TWC 277: Strength Uncombined

In which thousands become millions, as we achieve a near-linear solution.

TWC Task #1 - Count Common

Task:

Given two arrays of strings, return the count of words that appears in both arrays exactly once.

Observations:

  • The task specifies two input arrays, but is easier to express once we allow for unlimited input arrays.

  • The input arrays cannot just be flattened/combined and counted, or we will lose the distinction between count==2 meaning "one in each sentence" vs "two in one sentence". However, there is no example highlighting this incorrect approach.

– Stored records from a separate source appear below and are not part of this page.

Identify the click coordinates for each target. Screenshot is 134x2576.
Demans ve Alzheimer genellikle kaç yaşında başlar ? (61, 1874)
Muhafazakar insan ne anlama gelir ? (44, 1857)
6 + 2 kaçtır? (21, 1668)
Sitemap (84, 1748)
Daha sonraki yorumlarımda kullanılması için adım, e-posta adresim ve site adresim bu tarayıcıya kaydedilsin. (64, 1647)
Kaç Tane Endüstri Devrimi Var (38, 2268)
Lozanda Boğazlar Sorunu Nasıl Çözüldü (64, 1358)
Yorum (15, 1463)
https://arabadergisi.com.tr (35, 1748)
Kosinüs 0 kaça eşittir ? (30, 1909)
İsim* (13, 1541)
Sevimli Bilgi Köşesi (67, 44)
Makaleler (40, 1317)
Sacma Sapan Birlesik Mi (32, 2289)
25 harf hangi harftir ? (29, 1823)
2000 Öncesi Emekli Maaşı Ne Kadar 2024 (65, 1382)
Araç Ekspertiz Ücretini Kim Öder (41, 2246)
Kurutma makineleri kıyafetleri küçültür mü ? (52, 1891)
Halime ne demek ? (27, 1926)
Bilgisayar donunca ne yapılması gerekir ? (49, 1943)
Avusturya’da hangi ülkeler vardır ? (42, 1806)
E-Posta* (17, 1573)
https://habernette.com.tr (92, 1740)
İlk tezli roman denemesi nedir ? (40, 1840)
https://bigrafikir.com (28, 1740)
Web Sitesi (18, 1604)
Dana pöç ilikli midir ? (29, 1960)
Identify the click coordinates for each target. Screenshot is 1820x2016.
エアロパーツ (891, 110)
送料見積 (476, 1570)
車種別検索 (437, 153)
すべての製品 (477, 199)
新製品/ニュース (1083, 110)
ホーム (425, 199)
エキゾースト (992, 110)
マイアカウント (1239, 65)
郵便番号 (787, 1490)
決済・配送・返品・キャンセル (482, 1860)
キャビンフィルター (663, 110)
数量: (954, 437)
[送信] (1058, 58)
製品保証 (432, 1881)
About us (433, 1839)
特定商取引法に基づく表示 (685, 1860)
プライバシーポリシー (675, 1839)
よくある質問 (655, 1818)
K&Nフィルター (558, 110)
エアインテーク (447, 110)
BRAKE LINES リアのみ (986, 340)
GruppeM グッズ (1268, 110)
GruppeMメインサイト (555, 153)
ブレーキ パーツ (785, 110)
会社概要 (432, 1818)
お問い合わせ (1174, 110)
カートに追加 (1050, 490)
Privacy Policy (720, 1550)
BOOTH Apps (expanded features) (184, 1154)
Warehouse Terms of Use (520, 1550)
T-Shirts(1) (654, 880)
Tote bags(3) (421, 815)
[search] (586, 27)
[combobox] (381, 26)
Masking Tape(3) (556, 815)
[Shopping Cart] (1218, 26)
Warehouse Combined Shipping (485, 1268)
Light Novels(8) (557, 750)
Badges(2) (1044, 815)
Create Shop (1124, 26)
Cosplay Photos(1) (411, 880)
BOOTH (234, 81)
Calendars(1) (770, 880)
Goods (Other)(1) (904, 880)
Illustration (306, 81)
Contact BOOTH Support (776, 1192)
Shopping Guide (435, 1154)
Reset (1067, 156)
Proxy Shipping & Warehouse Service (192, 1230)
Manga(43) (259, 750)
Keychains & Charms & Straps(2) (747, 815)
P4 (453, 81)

I have added the test: ( 1, <Perl is Perl>, <Java is not> ).

Raku

Map each array of strings into a Set of words and a list of words that occur more than once, subtracting the list from the Set to create a new Set of only words occurring once in the array. Then, take the intersection of (all) those Sets via reduce(spelled [∩]), and return the size of that intersection by +.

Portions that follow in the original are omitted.